#### 実施事項 A
習政権の綱紀粛正を扱う本文によると、中国当局が発表した昨年1年間に立件された汚職官僚は何人か。
#### 実施事項 B
習政権の綱紀粛正を扱う本文のうち、「習政権は、上海閥のみならず、」で始まり「ためだとみていい」(情報筋)」まで続く部分を、「クーデター」を「政変」に入れ替えて書き直してください。
#### 実施事項 C
習政権の綱紀粛正を扱う本文を、最後の文の後から書き進めてください。

#### 対象本文
--------------------
この言葉の通り、中国当局は12日、昨年1年間に収賄や横領などで立件した汚職官僚が前年比7・4%増の5万5101人に上ったと発表。摘発された汚職官僚の中には、江沢民元国家主席率いる「上海閥」の大物である周氏や、同じ派閥に属していた軍制服組元トップ級で病死した徐才厚氏も含まれていた。
中国湖北省の人民検察院(地検)は19日、収賄と職権乱用などの罪で、周氏の元側近である党幹部2人も相次ぎ起訴。公判では、汚職事件への周氏の関与が明らかにされるかが注目されており、習政権による上海閥への包囲網が狭まっていることを改めて示した格好だ。
習政権は、上海閥のみならず、「団(共青団)派」の胡錦濤前国家主席の側近である令計画氏も粛清の対象にしており、その勢いはとどまるところを知らない。
ただ、急進的な改革は中国共産党内に大きな亀裂も生んでいる。
中国情勢に精通する評論家の宮崎正弘氏は「習氏が特に綱紀粛正に力を入れていた軍部が、不満をためている。習氏の一声で、ぜいたく禁止令が出され、宴会もできなくなった。これまで黙認されてきた買春も厳しく取り締まられるようになり、兵士の鬱屈は最高潮に達し、クーデターが起きてもおかしくない情勢だ」と指摘する。
軍部内に広がる反発ムードに危機感を募らせた習氏は、不測の事態に備えて身辺を固める動きをみせている。
習氏が、昨年末から中国各地を統括する七大軍区の1つで、首都・北京一帯を防衛する「北京軍区」の軍幹部のクビを次々にすげ替えたのもその表れだ。
「新たな北京軍区司令官に南京軍区副司令官を務めた宋普選氏を抜擢(ばってき)し、中南海の警護に当たる武装警察の司令官にはやはり南京軍区出身の王寧氏を据えた。2人とも習氏の信任が厚い。親衛隊のようなものを作って防御を固めたのは、軍事クーデターに備えるためだとみていい」(情報筋)
--------------------
#### 保存データ
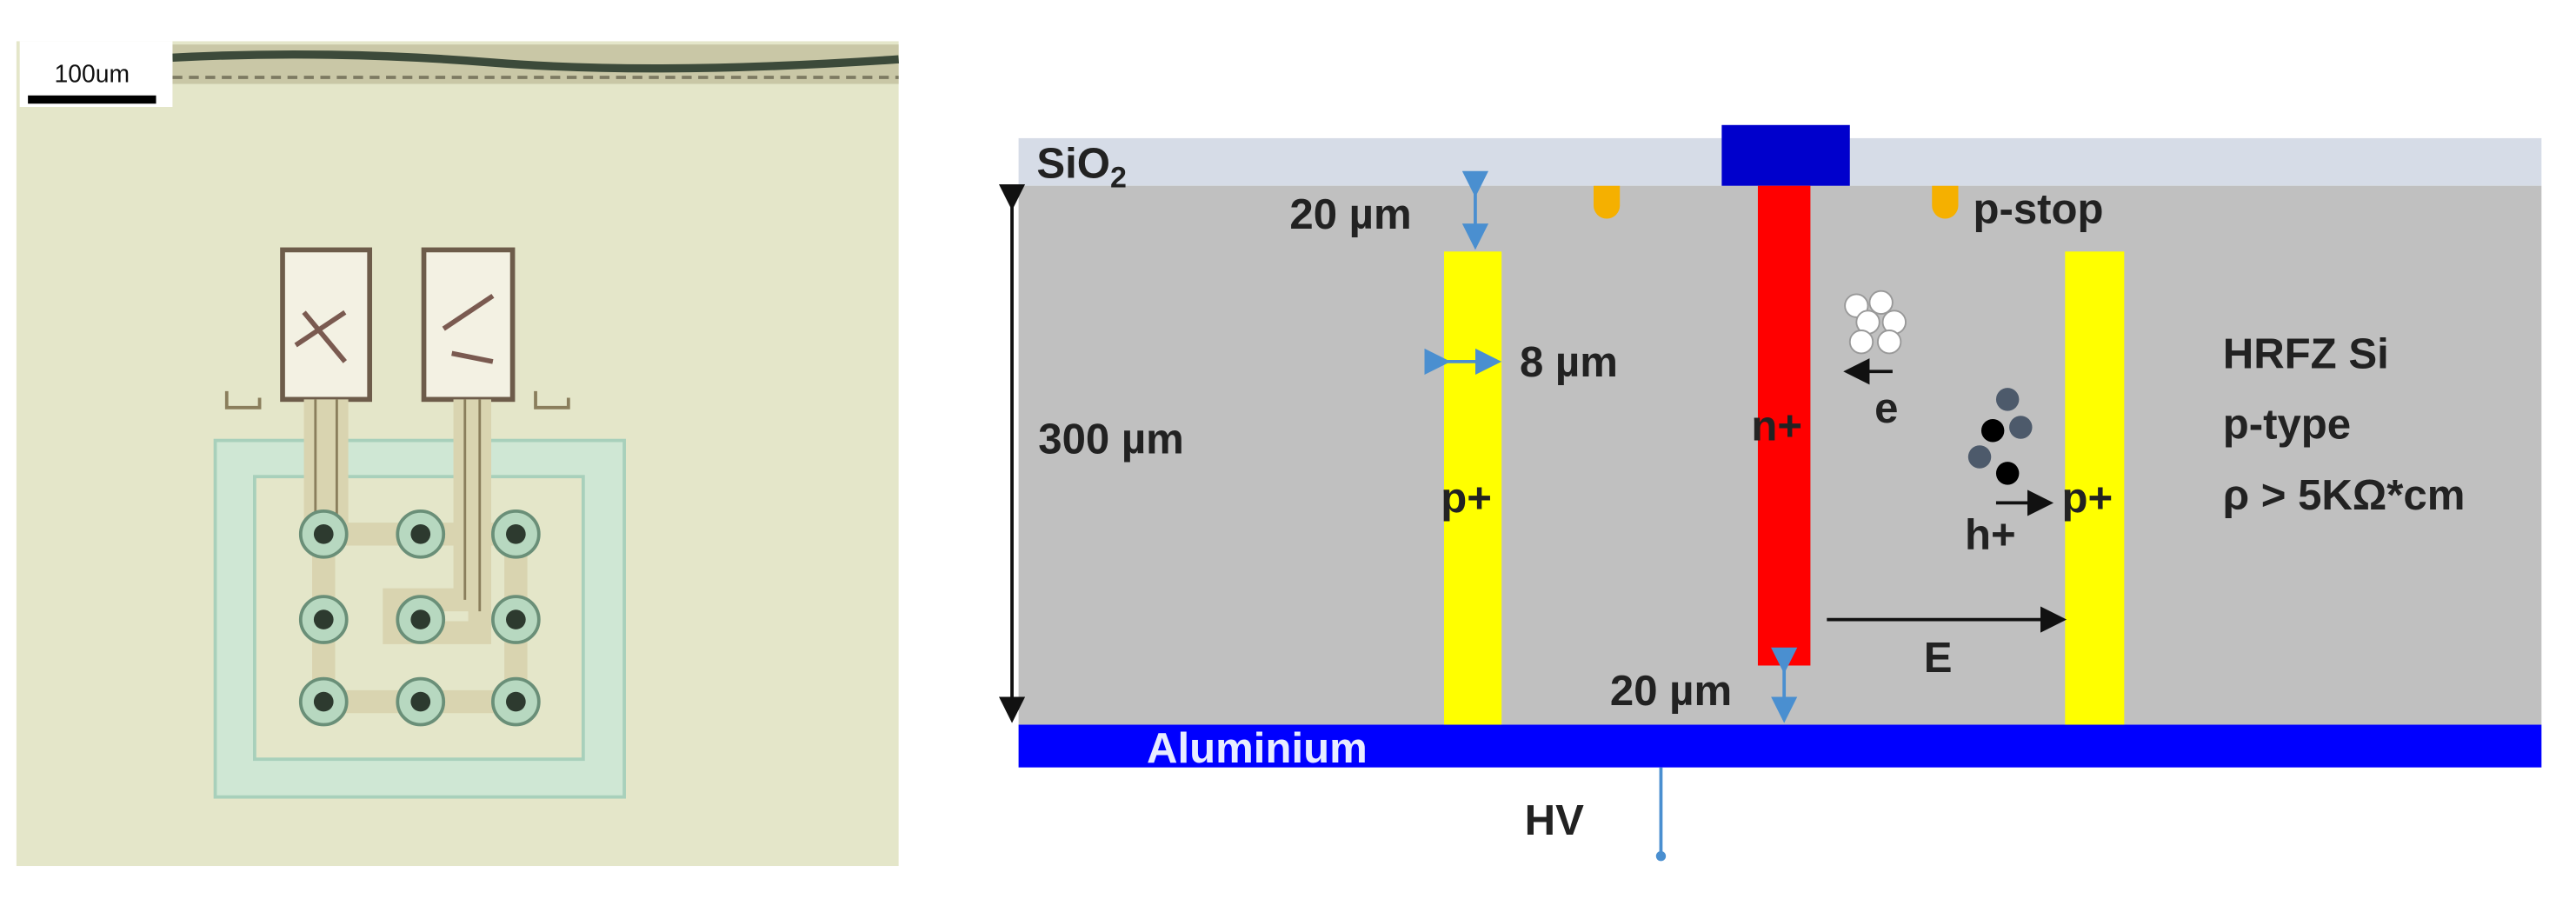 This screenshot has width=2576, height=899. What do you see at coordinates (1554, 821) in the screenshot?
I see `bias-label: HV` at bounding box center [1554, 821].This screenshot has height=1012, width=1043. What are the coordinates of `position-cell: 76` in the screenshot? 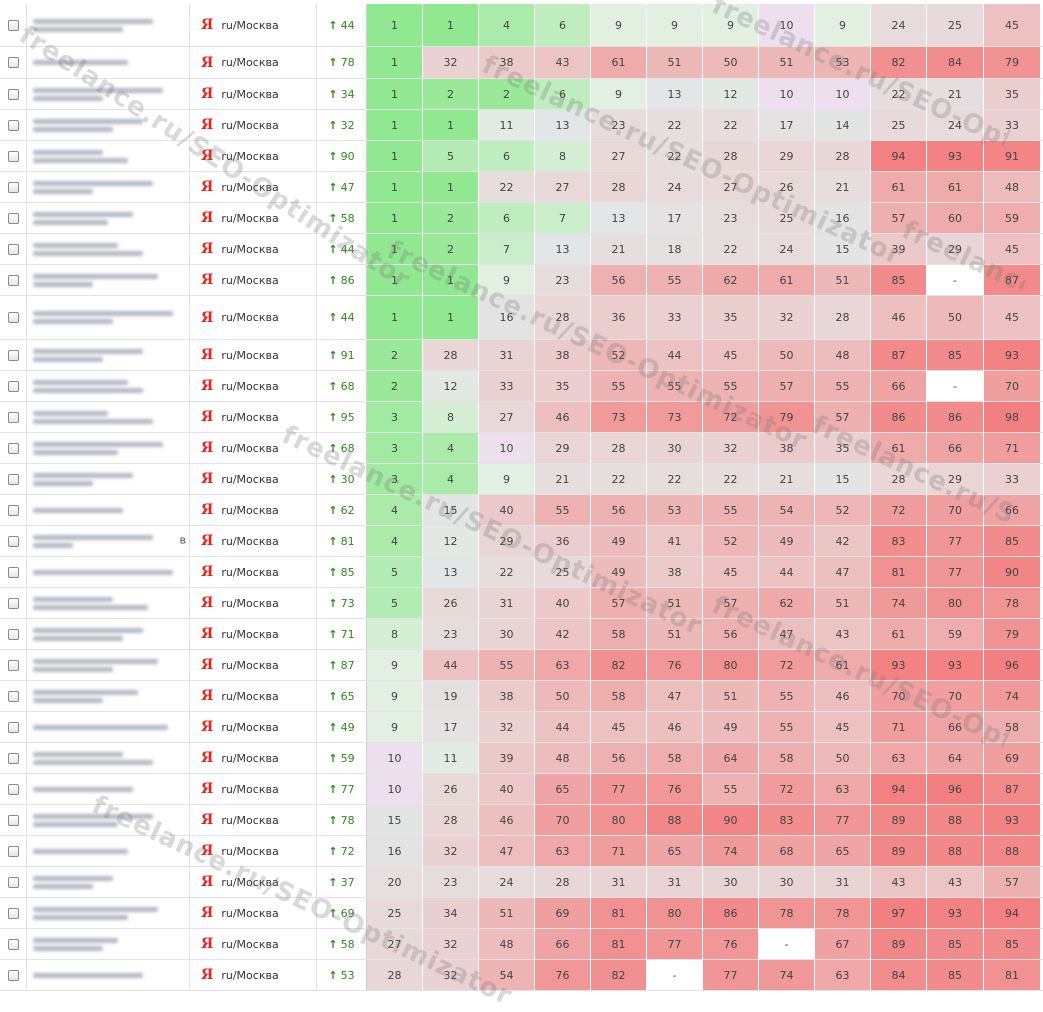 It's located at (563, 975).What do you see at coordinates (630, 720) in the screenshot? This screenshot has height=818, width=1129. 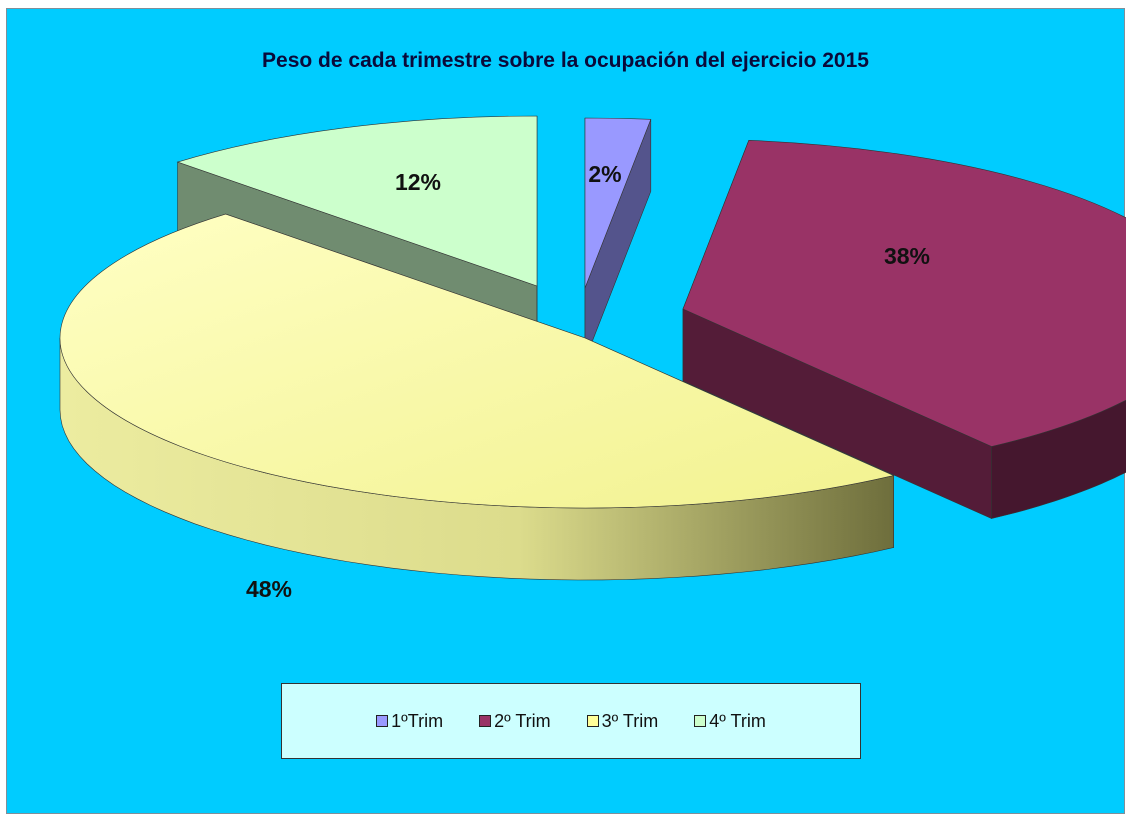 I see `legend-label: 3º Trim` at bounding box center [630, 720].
--------------------
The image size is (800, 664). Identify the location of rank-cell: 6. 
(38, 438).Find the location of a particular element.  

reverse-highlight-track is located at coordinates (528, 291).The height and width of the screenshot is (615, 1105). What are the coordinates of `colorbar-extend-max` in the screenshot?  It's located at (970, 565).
--------------------
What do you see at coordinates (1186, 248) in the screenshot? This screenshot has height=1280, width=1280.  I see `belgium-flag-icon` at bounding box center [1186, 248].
--------------------
#### 想定解答 A
前年比7・4%増の5万5101人。

#### 想定解答 B
習政権は、上海閥のみならず、「団(共青団)派」の胡錦濤前国家主席の側近である令計画氏も粛清の対象にしており、その勢いはとどまるところを知らない。
ただ、急進的な改革は中国共産党内に大きな亀裂も生んでいる。
中国情勢に精通する評論家の宮崎正弘氏は「習氏が特に綱紀粛正に力を入れていた軍部が、不満をためている。習氏の一声で、ぜいたく禁止令が出され、宴会もできなくなった。これまで黙認されてきた買春も厳しく取り締まられるようになり、兵士の鬱屈は最高潮に達し、政変が起きてもおかしくない情勢だ」と指摘する。
軍部内に広がる反発ムードに危機感を募らせた習氏は、不測の事態に備えて身辺を固める動きをみせている。
習氏が、昨年末から中国各地を統括する七大軍区の1つで、首都・北京一帯を防衛する「北京軍区」の軍幹部のクビを次々にすげ替えたのもその表れだ。
「新たな北京軍区司令官に南京軍区副司令官を務めた宋普選氏を抜擢(ばってき)し、中南海の警護に当たる武装警察の司令官にはやはり南京軍区出身の王寧氏を据えた。2人とも習氏の信任が厚い。親衛隊のようなものを作って防御を固めたのは、軍事政変に備えるためだとみていい」(情報筋)

#### 想定解答 C
そんななか、とりわけ習氏が警戒するのは、七大軍区の中で、四川省や雲南省を統括する「成都軍区」とされる。同区で権勢をふるったのは、ともに習氏によって失脚させられた周氏と薄煕来・元重慶市党委書記を輩出した「四川閥」。反腐敗運動によって、強力な後ろ盾を失った派閥残党の軍幹部らは、習氏に強い敵愾(てきがい)心を抱いているという。
「現在、軍部内には、胡氏と近い団派の范長竜、許基亮両氏が軍事委員会副主席の地位に就き、習氏の独裁体制ににらみを利かせている。可能性としては低いが、習氏の独裁がこれ以上に強化されれば、対抗措置として、彼ら団派と四川閥が組む可能性も否定できない」とし、続ける。
「新疆ウイグル自治区のウイグル族による暴動やテロ活動も止む気配がない。一部過激派には、イスラム教スンニ派過激組織『イスラム国』との連携も指摘されており、これ以上テロの規模が広がれば、現在の警備体制で対応できるかは不透明だ。習氏は新たな派閥作りを画策しているが、利害関係だけで結びつく紐帯はもろい。小さな綻(ほころ)びから政権基盤が一気に崩壊することもあり得る」
「赤い帝国」の血みどろの覇権争いは、さらに激化しそうな様相を呈している。